Example #1 . and if you understood my explanations well, check it as Accepted.
P1 = (3, 4) and P2 = (1, 2) --> these points have a diagonal attack because abs(3-1) = abs(4-2) = 2
Example #2
P1 = (3, 4) and P2 = (7, 0) --> these points have a diagonal attack because abs(3-7) = abs(4-0) = 4
this is why we check both Y1-Y =\= Xdist and Y-Y1 =\= Xdist . because whenever there is a diagonal attack at least one of them is gonna be true. when non of them was true, it means that there is no diagonal attack between the queen with Y and the queen with Y1. so we can proceed to checking the next queen which is the head of Ylist.
I hope that's enough. this is a very easy problem, Just read it carefully and if you couldn't understand again try to trace the algorithm on a piece of paper yourself. that's a way always works.
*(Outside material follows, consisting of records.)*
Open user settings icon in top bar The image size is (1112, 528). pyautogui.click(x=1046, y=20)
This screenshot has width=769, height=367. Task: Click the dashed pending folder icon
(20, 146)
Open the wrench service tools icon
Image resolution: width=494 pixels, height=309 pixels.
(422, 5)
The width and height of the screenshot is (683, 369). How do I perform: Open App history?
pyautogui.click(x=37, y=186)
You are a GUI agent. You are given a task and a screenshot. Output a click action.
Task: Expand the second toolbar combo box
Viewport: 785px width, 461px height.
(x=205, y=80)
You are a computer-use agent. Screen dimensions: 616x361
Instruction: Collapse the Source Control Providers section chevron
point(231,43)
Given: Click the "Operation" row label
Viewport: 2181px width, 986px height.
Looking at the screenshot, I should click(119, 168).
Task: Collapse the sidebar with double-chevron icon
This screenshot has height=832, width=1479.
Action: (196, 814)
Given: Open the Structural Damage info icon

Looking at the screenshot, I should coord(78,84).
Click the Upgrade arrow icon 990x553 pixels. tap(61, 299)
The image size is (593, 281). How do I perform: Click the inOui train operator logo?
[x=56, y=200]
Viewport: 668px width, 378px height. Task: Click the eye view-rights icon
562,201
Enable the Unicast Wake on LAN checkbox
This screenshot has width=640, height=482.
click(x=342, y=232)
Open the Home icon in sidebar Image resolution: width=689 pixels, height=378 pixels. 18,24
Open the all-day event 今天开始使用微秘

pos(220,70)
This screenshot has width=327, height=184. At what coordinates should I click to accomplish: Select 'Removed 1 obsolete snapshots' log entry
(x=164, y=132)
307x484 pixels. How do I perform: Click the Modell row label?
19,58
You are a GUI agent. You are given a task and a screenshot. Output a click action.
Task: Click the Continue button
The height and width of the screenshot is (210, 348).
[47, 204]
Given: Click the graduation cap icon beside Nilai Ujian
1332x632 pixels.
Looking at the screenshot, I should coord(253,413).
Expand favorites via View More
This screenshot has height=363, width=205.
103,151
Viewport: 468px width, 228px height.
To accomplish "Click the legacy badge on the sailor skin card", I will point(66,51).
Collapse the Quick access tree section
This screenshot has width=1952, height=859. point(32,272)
I have the same confusion when solving the same problem in recursion using C. There are two possible directions for diagonal attacks. Number each square with x,y coordinates with top-left being 0,0. You will then see that these two attacking diagonal detection or calculation satisfies the conditions:
x1 - y1 == x2 - y2
x1 + y1 == x2 + y2
I annotated the comparison above in C equality notation and not Prolog notation. Between two points (x1,y1) and (x2,y2), there is queen diagonal attack if one of conditions above is meet.